The Crédit Mobilier was in fact an instant success in a market hitherto starved of large-scale investment capital, sealed with the official authorization of the state, thanks in large part to Morny and the Fould brothers; its shares soared from 500 to 2,110 francs, and the swift development of the nation’s railways followed.6
The Crédit Mobilier, along with the banker Charles Laffitte, of the Laffitte banking house and a fellow Jockey Club friend of Morny, financed the railways into Normandy—connecting Paris with Rouen, Le Havre, Dieppe, Caen, Cherbourg, Rennes, and Brest. France now had freight and passenger service from Paris to the English Channel. Other emerging railway concessions, also refused financing by Rothschild, were completed thanks to the Crédit Mobilier, including François Bartholony’s Lyon–Geneva line, the Besançon Company, and the great Paris-Strasbourg line. Crédit Mobilier funded the Compagnie des Ardennes of Mouchy, members of the Noailles family, and Baron Seillière. Naturally the Crédit Mobilier also funded the railways launched by the Pereires in the southern and eastern regions of France, including their Compagnie du Midi, linking Bordeaux-Bayonne-Pyrénées, and on the Mediterranean side, the Perpignan–Spanish frontier line. Pereire also built the Bordeaux-Sette line. The Crédit Mobilier was excluded from the most important railway network, however, the PLM’s Paris-Lyons-Mediterranean (Marseilles) lines and that of Paris-Orléans-Bordeaux—controlled by the banker François Bartholony and Paulin Talabot.7 Pereire very badly wanted to have a long-distance rail service running out of the French capital, but when he later applied for a concession in 1856, Louis Napoléon’s two new cabinet members, Eugène Rouher, minister of agriculture, commerce, and public works, and Pierre Magne, finance minister, both of them very close to Morny, turned him down.

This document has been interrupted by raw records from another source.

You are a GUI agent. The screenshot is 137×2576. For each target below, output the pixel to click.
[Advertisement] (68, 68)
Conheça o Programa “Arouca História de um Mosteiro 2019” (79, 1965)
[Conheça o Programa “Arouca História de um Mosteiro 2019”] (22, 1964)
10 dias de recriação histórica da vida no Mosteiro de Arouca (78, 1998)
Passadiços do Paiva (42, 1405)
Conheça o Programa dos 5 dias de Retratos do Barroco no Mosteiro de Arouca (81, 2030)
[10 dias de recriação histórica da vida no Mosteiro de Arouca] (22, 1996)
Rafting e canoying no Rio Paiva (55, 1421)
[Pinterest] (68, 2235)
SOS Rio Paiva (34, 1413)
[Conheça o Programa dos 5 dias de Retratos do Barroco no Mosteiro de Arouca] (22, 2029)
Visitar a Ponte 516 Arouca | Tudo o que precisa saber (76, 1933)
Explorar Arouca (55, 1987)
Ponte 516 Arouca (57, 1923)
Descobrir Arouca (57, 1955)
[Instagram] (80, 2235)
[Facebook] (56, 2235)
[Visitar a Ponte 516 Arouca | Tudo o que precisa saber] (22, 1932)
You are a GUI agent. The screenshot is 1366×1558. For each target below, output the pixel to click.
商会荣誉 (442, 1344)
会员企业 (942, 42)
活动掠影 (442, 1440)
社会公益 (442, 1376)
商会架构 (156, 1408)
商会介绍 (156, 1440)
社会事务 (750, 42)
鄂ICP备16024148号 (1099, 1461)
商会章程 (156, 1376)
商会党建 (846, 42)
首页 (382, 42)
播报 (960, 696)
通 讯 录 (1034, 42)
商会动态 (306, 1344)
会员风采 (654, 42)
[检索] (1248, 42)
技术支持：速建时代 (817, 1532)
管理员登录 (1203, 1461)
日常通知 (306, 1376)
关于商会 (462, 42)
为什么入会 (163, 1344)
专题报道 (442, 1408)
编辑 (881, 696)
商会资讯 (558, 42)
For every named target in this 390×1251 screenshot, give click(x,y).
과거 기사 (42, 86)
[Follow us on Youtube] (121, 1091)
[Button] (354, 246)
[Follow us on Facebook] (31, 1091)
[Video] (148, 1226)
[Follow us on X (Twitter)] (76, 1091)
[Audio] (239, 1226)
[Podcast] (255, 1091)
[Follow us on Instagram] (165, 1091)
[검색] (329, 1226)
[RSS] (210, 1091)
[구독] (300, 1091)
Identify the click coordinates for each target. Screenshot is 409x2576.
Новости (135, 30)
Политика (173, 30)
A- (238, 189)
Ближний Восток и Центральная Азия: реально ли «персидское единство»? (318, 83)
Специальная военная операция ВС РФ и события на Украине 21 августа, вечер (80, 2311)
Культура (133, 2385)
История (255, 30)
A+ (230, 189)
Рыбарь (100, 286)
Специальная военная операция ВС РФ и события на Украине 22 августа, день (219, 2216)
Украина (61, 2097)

On April 21, 1853, Count de Morny brought off what was to prove the supreme coup of his life when Louis Napoléon obliged him by issuing an imperial decree authorizing the creation of the Grand Central to establish its lucrative railway network, which would be strongly supported by the highly productive mines in the south (such as the Mines d’Aubin, and the Houillières de Carmaux). It included rail links between Limoges-Agen, and Lyon-Bordeaux via the Massif Central and Morny’s and Rouher’s properties, between Clermont Ferrand and Montauban, and the Rhône-Loire.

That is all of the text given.